Single by Sistar

from the album Push Push
- Language: Korean
- Released: June 3, 2010
- Genre: Dance-pop;
- Length: 3:07
- Label: Starship; Kakao;
- Composer: Brave Brothers;
- Lyricist: Brave Brothers;

Sistar singles chronology
|  | "Push Push" (2010) | "Shady Girl" (2010) |

Music video
- "Push Push" on YouTube

= Push Push (Sistar song) =

"Push Push" is a song recorded by South Korean girl group Sistar for their debut single album of the same name. It was released as the group's debut single on June 3, 2010, by Starship Entertainment in conjunction with the single album. Written and produced by Brave Brothers, "Push Push" is a dance-pop song.

Commercially, "Push Push" peaked at number nine on the Gaon Digital Chart. Sistar promoted the song with live performances on various weekly South Korean music programs, including Inkigayo, Music Bank and Show! Music Core.

== Background and release ==

On May 26, Sistar released the first teaser for "Push Push" featuring jacket photos of the members.

On June 1, Sistar released the teaser for the music video of their debut single. The 30-second video features the members' faces as they take photos to identify criminals, the main melody of the title song, and the dance moves they will showcase on stage. In addition, the title song "Push Push" played in this video is a composition that combines drum sounds and strong beats, written and composed by Brave Brothers.

== Composition ==

Musically, "Push Push" is a song about confident girls showcasing their charms with confidence, emphasizing authentic African drum sounds.

== Music video ==

The music video, directed by Joo Hee-sun, was released alongside the song by Starship Entertainment on June 3, 2010. The accompanying music video shows SISTAR's unique style as four members with four unique colors. In the music video set, reminiscent of a retro classic convertible car and a 90s American-style drive-in cafe, the vibrant colors, with their funky outfits, fresh rookie-like charm, and SISTAR's lively choreography are additional highlights. Additionally, the dance choreography that further elevated the song was executed by DQ.

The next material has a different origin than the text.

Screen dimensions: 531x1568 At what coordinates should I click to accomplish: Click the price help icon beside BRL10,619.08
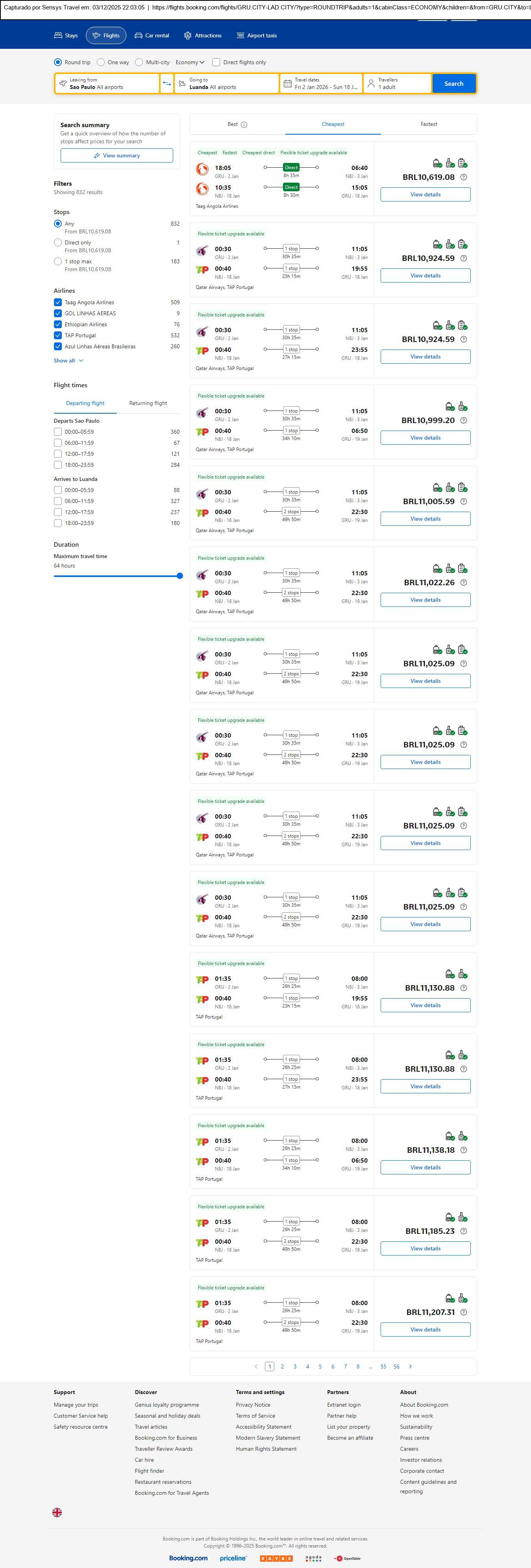(463, 177)
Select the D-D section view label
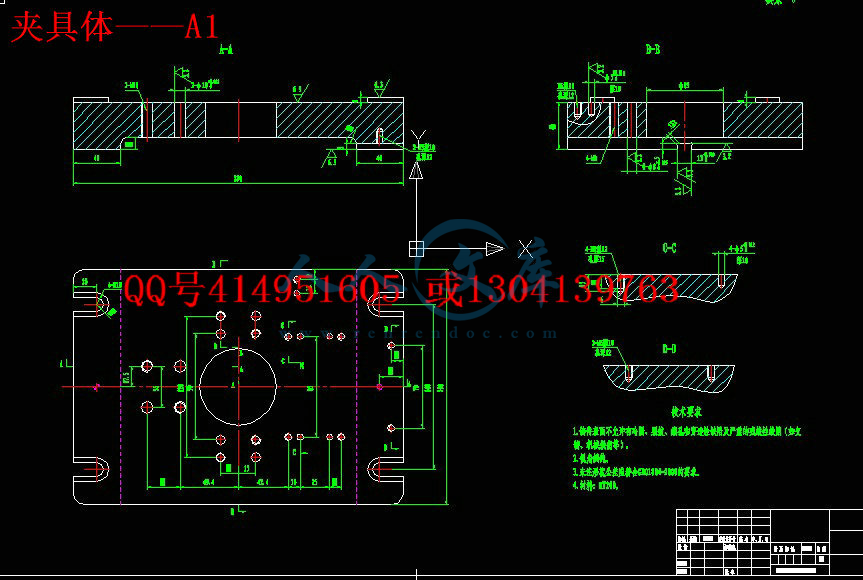The height and width of the screenshot is (580, 863). pos(669,347)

Upon release of the teaser of the music video, it was featured on the main page of South Korean video streaming platforms, including Freechal and M Goon. Later on, the music video received an explosive response, securing the first position on the real-time music video chart of M Goon and real-time search on Nate. It also debuted with 150,000 views on YouTube on the first day of its release.

== Promotion ==

Upon the release of the music video teaser for "Push Push," Starship Entertainment announced that Sistar would perform their debut stage on the June 4th episode of KBS Music Bank.